Our Yoga expert, Navodita, tells us about three asanas. The first of these, Upavishtakona Asana, stretches the hamstrings and helps the blood to circulate properly in the pelvic region and keeps it healthy. It prevents the development of hernia of which it can cure mild cases and relieves sciatica. This asana is a boon to women. It regularises the menstrual flow and stimulates the ovaries. Two stages of Urdhva Mukha Paschimottanasana prevents hernia and relieves severe backaches. And the third and final is the Purvottanasana. It strengthens the wrists and ankles, improves the movement of the shoulder joints, expands the chest fully and relieves fatigue. Here are the secrets towards holistic health, in the weekly column, exclusively for Different Truths.
Yoga binds the body to the mind and to the soul. In order to get a full concentration and focus in your life, it is important to do Yoga. Yoga helps you focus on the now and present and it fills your life with complete bliss helping you breathe and seize the moment. So far we helped you energise your joints with some twists and sitting, here are some more sitting postures to help you become a little more flexible:
Upavishtakona Asana
Upavishta means seated and Kona means angle. Sit on the floor in Danda Asana. Move the legs sideways, one by one, and widen the distance between them as far as you can. Keep the legs extended throughout and see that the back of the entire legs rests on the floor. Catch the big toes between the respective thumbs and index and middle fingers. Keep the spine erect and extend the ribs. Pull the diaphragm up and hold the pose for a few seconds with deep breaths. Exhale, bend forward and rest the head on the floor. Then extend the neck and place the chin on the floor. Then, clasp the feet with the hands and try to rest the chest on the floor. Stay in this position from 30 to 60 seconds with normal breathing. Inhale, raise the trunk off the floor and release the hold on the feet. Hold the left foot with both hands, exhale and rest the chin on the left knee. Inhale and raise the head and trunk. Now, catch the right foot and with an exhalation rest the chin on the right knee. Inhale, raise the head and trunk, release the hands, bring the feet together and relax.

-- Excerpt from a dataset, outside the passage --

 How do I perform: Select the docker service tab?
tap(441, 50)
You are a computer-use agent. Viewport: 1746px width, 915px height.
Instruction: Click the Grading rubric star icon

This asana stretches the hamstrings and helps the blood to circulate properly in the pelvic region and keeps it healthy. It prevents the development of hernia of which it can cure mild cases and relieves sciatica. This asana is a boon to women as the asana controls and regularises the menstrual flow and also stimulates the ovaries.
There is yet another variation of Paschimottana Asana.
Urdhva Mukha Paschimottanasana I
Urdhva means upwards and Mukha means face, mouth. When used together it means having the face upwards. Paschimottanasana is the intense posterior stretch, a massage for the back.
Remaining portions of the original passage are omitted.